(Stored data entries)
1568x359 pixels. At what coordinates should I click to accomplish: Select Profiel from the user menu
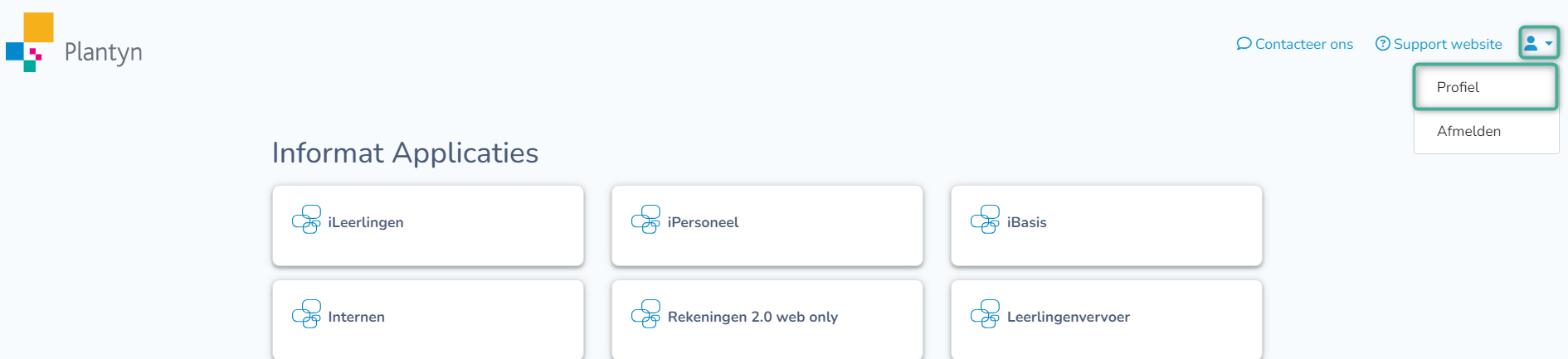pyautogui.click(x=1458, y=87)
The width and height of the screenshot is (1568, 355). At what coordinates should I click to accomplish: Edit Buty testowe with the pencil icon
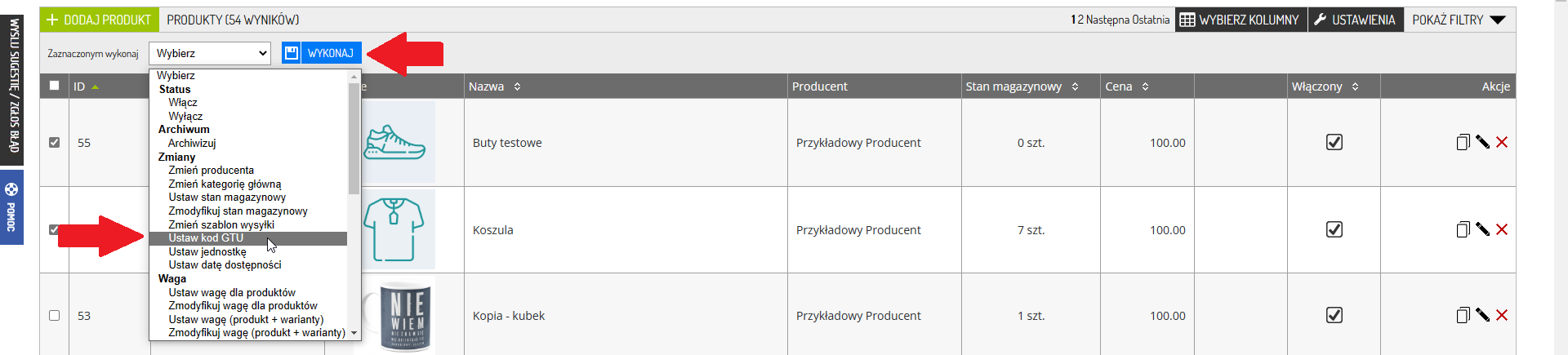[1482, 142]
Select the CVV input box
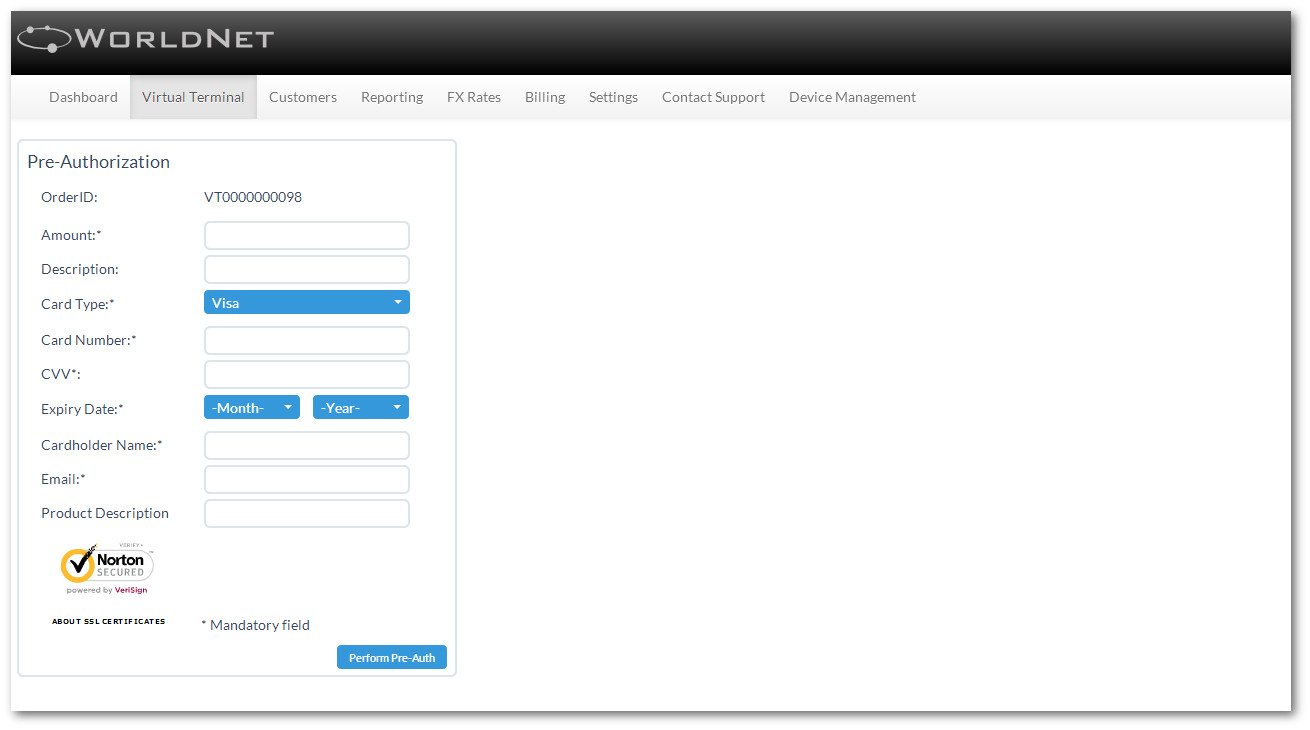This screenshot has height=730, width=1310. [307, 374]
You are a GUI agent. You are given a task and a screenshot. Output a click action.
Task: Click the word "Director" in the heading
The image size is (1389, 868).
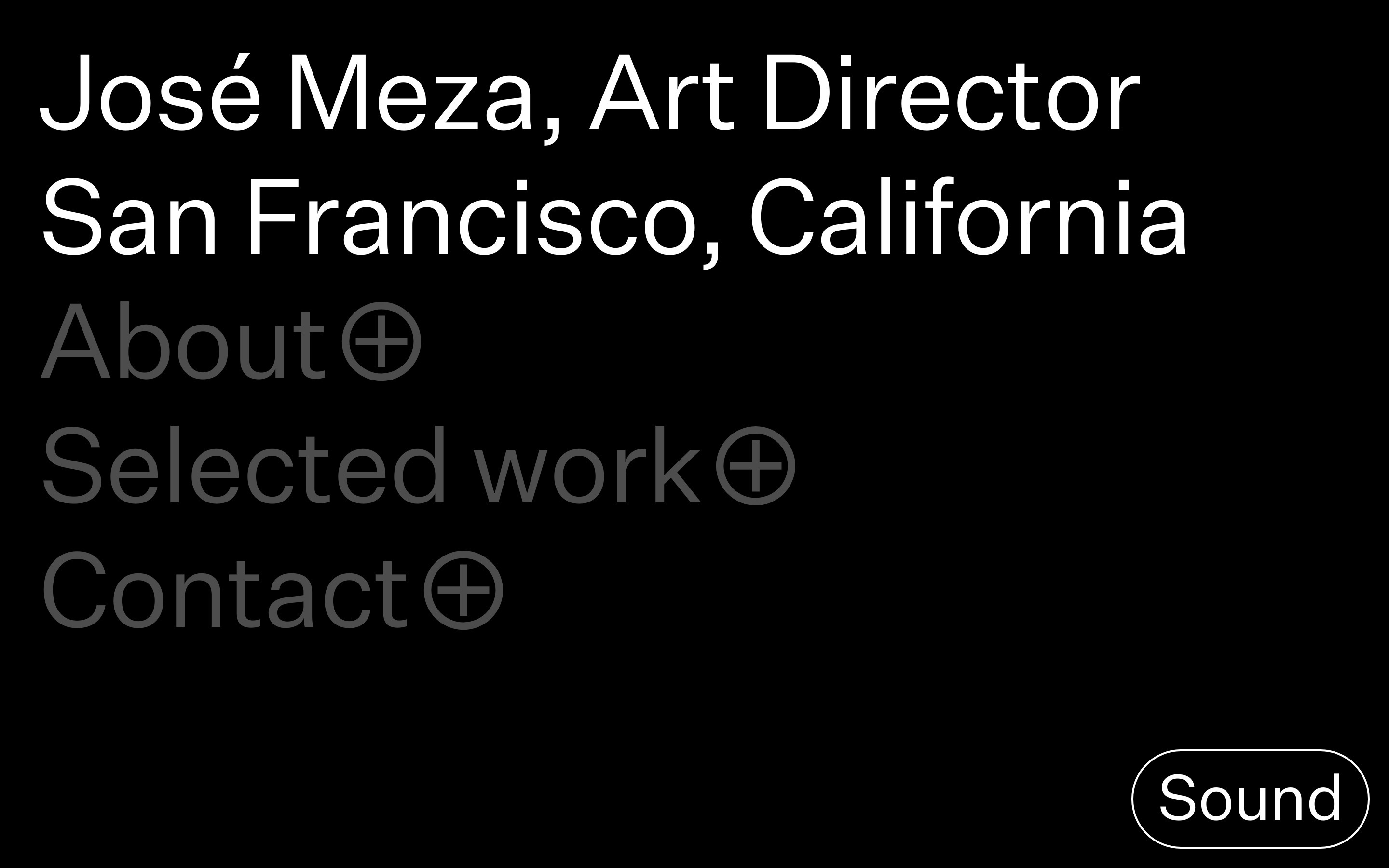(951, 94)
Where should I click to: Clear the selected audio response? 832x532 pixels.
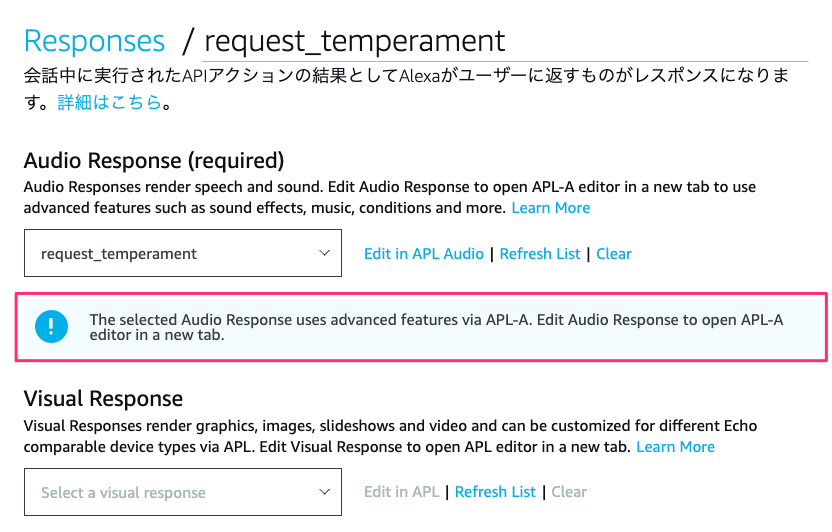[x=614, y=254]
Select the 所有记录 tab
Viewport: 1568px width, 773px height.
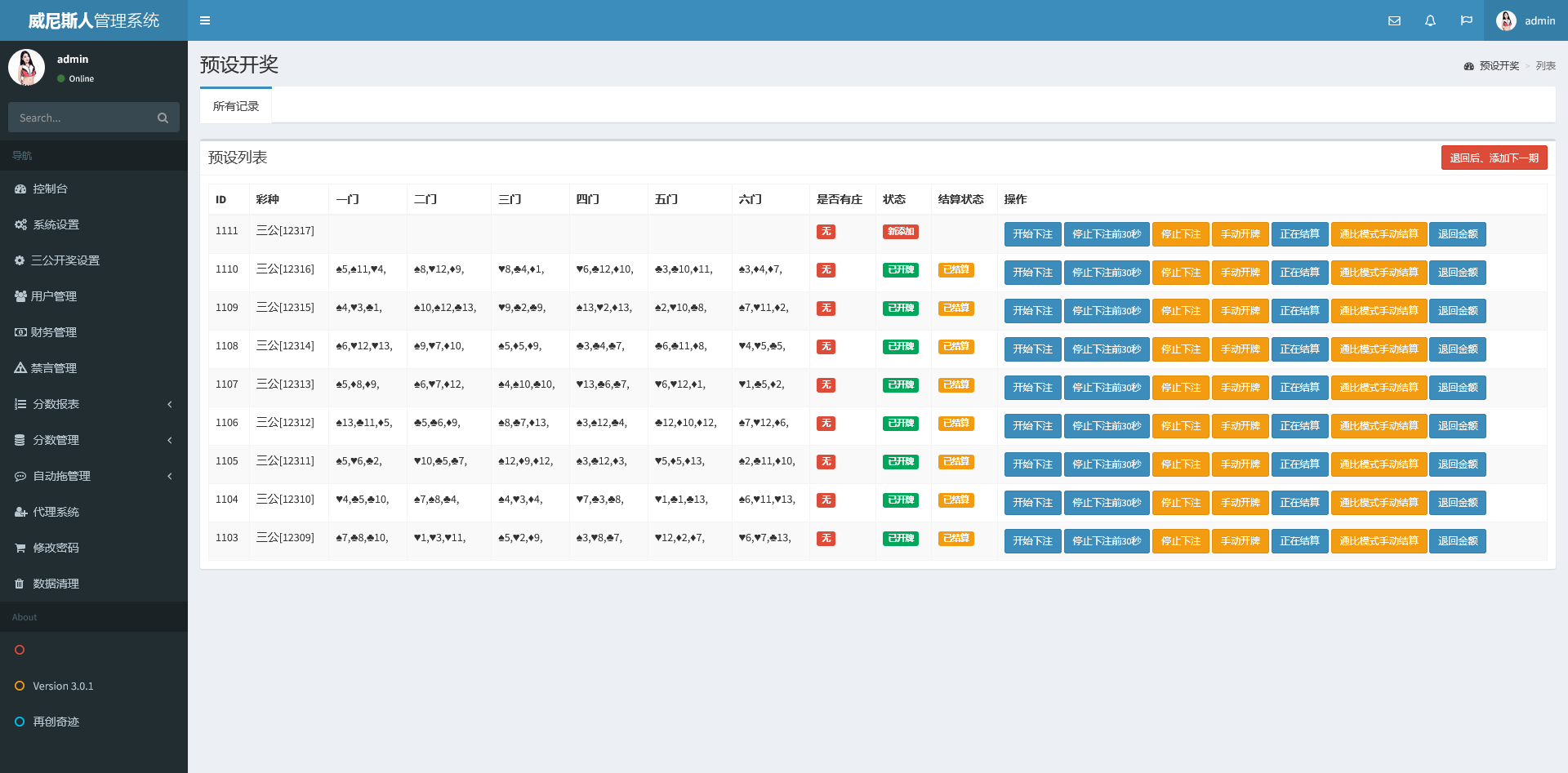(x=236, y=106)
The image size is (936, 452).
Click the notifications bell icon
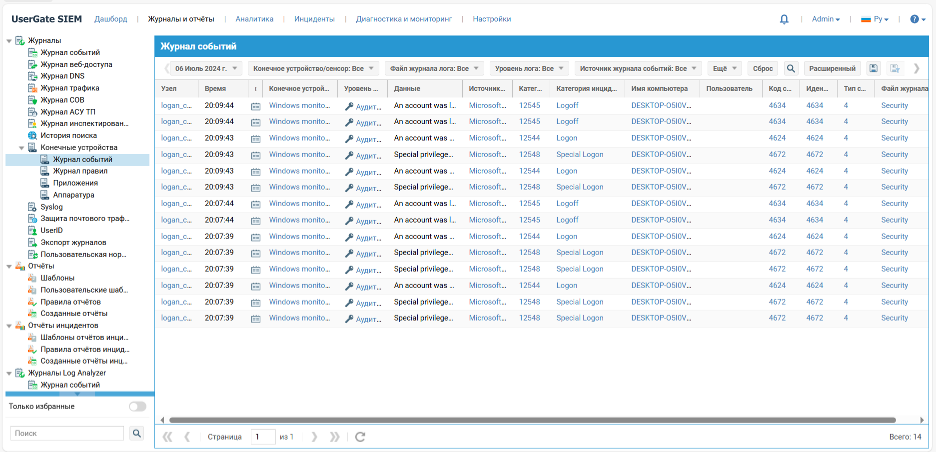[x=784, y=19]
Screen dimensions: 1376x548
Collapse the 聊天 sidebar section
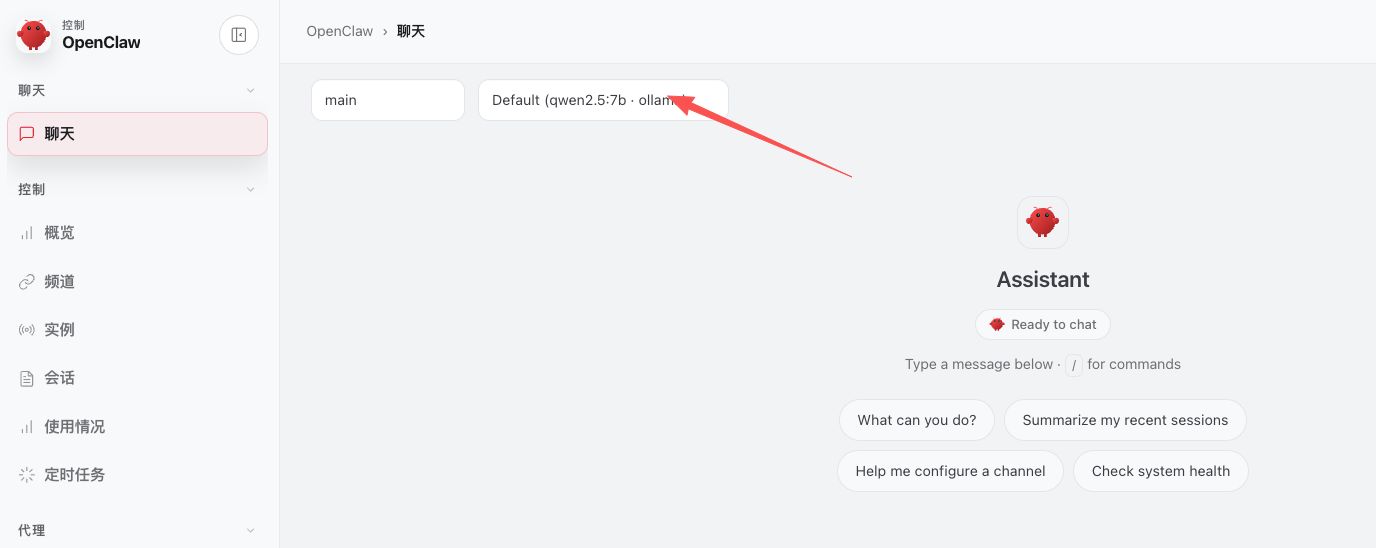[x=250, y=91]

**Problem statement:**
Restate word for word the lines from the line with "Screen dimensions: 1376x548" to the last line of the records above, inclusive, and omit every picture.

**Expected answer:**
Screen dimensions: 1376x548
Collapse the 聊天 sidebar section
[x=250, y=91]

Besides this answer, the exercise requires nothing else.